Recall from Chapters 4 and 10 that Gaussian elimination factors a matrix as a product involving its pivots. For a symmetric matrix that needs no row swaps, this becomes the symmetric factorization $A = LDL^{\mathsf{T}}$, where $L$ is lower triangular with $1$'s on its diagonal and $D$ is the diagonal matrix of pivots. (This is the symmetric cousin of the $LU$ decomposition of Chapter 10 — when $A$ is symmetric, the $U$ factor is just $DL^{\mathsf{T}}$, so the pivots sit in $D$.) Now substitute this into the quadratic form, exactly as we did with the spectral factorization: $$\mathbf{x}^{\mathsf{T}}A\mathbf{x} = \mathbf{x}^{\mathsf{T}}LDL^{\mathsf{T}}\mathbf{x} = (L^{\mathsf{T}}\mathbf{x})^{\mathsf{T}}D\,(L^{\mathsf{T}}\mathbf{x}) = \mathbf{z}^{\mathsf{T}}D\mathbf{z} = d_1 z_1^2 + d_2 z_2^2 + \cdots + d_n z_n^2,$$ where $\mathbf{z} = L^{\mathsf{T}}\mathbf{x}$ and the $d_i$ are the pivots. Since $L^{\mathsf{T}}$ is invertible (triangular with $1$'s on the diagonal, so $\det = 1 \ne 0$), the change of variables $\mathbf{z} = L^{\mathsf{T}}\mathbf{x}$ is a bijection sending nonzero to nonzero. So again the form is a weighted sum of squares, but now the weights are the pivots instead of the eigenvalues — and the form is positive for all nonzero $\mathbf{x}$ exactly when all the pivots are positive. This is the completing-the-square procedure you may have met for a single quadratic, generalized to $n$ variables: elimination is the systematic completion of the square, and the pivots are the coefficients that come out.
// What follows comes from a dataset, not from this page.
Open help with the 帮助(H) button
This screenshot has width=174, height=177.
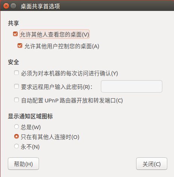[23, 164]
Geometric Intuition — Both the spectral factorization $A = QDQ^{\mathsf{T}}$ and the elimination factorization $A = LDL^{\mathsf{T}}$ turn the form into a sum of squares — but along different axes. The spectral one uses orthogonal axes (the eigenvectors, a rigid rotation); the elimination one uses skewed axes (the columns of $(L^{\mathsf{T}})^{-1}$, a shear). The eigenvalues and the pivots are generally different numbers — they are the curvatures measured in different coordinate systems. What they share is their signs: you cannot turn a bowl into a saddle by skewing your viewpoint, so all-positive eigenvalues and all-positive pivots are the same fact about the surface, seen two ways.

28.4.2 Why Sylvester's criterion works, and a key warning

The leading-principal-minor test connects to the pivots through a clean determinant identity. The $k$-th pivot equals the ratio of consecutive leading principal minors: $$d_k = \frac{\Delta_k}{\Delta_{k-1}}, \qquad \Delta_k = \det(\text{top-left } k\times k \text{ block}), \quad \Delta_0 = 1.$$ This is because eliminating the first $k$ columns leaves the top-left block's determinant as the product of the first $k$ pivots, so $\Delta_k = d_1 d_2 \cdots d_k$, and dividing consecutive products isolates a single pivot. Now the logic chains together: if all the leading minors $\Delta_1, \dots, \Delta_n$ are positive, then every ratio $d_k = \Delta_k/\Delta_{k-1}$ is positive, so all pivots are positive, so (by §28.4.1) the matrix is positive definite. Conversely, if the matrix is positive definite, all pivots are positive, so each $\Delta_k = d_1\cdots d_k$ is a product of positives and hence positive. The three tests are linked in a ring: eigenvalues ↔ the surface ↔ pivots ↔ minors. They cannot disagree, because each is a faithful reading of the same bowl.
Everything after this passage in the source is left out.